Loving a Narcissistic Person from Afar
In my previous posts, I have been sharing my thoughts on forgiving and reconciliation with a narcissist. But what about loving a narcissistic person? Is it even possible?
Loving a Narcissistic Person
Narcissistic Personality Disorder (NPD) is actually quite common. After all, there are three kinds of narcissists.
So it is not really uncommon for us to have ever loved a narcissist. It could be a spouse, a parent, a grandparent, a relative, or a friend. It could even be a teacher or a boss.
However, loving a narcissistic person takes so much more than just regular love. More often than not, love is misunderstood as a feeling. Maybe, it starts with emotions, but staying takes commitment. And narcissists make the commitment harder to keep because their behavior and demands.
In my case, I have given up on my narcissistic mother. It doesn’t mean that I don’t love her anymore or I have not forgiven her. However, I also have my mental health and my family to think about. So, I have set boundaries for myself and have kept my distance since then.
Loving From Afar
To protect the victim, the simple solution is to love the narcissist from afar. Like you don’t have to live with each other in the same house. It’s okay if it’s a friend or just a co-worker. You can just see each other temporarily and detach yourself as much as you can.

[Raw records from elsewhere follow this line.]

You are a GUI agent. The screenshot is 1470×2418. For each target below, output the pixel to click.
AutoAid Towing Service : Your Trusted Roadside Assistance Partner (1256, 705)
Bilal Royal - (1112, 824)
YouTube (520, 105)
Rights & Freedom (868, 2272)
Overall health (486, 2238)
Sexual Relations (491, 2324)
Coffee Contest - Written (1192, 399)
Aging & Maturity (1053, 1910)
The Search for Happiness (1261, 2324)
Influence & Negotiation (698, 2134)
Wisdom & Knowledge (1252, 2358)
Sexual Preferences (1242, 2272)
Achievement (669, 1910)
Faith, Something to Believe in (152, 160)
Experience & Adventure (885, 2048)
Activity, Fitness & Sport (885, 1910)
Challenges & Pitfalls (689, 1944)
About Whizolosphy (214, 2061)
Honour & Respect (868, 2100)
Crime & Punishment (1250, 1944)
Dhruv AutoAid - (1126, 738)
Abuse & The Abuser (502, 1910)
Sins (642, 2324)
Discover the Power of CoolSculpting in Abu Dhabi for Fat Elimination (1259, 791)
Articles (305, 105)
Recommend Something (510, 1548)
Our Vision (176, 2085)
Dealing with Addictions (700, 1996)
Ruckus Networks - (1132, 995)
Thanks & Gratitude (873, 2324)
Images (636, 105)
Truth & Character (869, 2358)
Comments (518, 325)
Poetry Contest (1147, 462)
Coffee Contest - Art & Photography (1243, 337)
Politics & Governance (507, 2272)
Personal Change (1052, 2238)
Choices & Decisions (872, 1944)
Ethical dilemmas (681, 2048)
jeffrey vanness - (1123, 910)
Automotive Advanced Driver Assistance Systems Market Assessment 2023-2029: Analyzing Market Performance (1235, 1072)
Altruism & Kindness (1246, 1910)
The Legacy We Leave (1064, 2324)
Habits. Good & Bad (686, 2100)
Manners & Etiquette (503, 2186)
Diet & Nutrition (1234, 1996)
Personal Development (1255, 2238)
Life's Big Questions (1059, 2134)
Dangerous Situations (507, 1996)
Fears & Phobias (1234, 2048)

But there are certain instances when it can be different.
In Marriage
If it’s a spouse, many will try to convince the victim to stay in the marriage. This is especially true in families who abide after a certain faith–Christian or not. After all, we commit to the “in sickness and in health, till death do us part” bit during the wedding.
The victim’s subservient attitude, usually the wife, will keep the family intact. The victim may even strive pretend that they have a perfect family. This might be good, especially if there are children.
But this might also play out to be bad, like in my case. My father chose to stick it out with my mother. However, he brought it to the point where he had to ride on with my mother’s lies just to keep a united front. It kept her from losing it all the time. It’s tearing him apart but he made his choice and he is adamant to keep his commitment to my mother.
From the outside, they look like a sweet couple and we were a perfect family. But from the inside, I just realized that our family dynamics were abnormal and rotten.
When It’s a Parent
In cases where the child is the victim, it is much easier to move out. After all, we are expected to be independent after we reach a certain age.
When I got married in my 30s, I moved out of our house in order to live with my husband. Eventually, we built family. However, we still live in the same city as my parents.
There was even a time I considered building our house in the same lot as my parents so that I could take care of them. But even the psychiatrist laughed at the idea and said it would have been disastrous. Despite the detached house, my mother could still control and manipulate my family.
It’s just that, I never got to realize that there was something wrong with my family. Took more than 40 years for me to realize my other’s personality disorders. And it happened with just a wee bit of luck. If you are suspecting that you are a daughter of a narcissistic mother, take this quiz.
Conclusion
If you think you are a victim of a narcissist, please do seek professional help. There is no shame in going to a psychiatrist, as I have learned. I was diagnosed with Major Depressive Disorder, commonly known as depression.
The doctor gave me advise and also prescribed antidepressants. It has been 20 days now and I have never felt better. I am well-rested, too.
So for now, I am loving my parents from afar. I love them, but I will stay where I am. That’s all I could afford without giving up my sanity.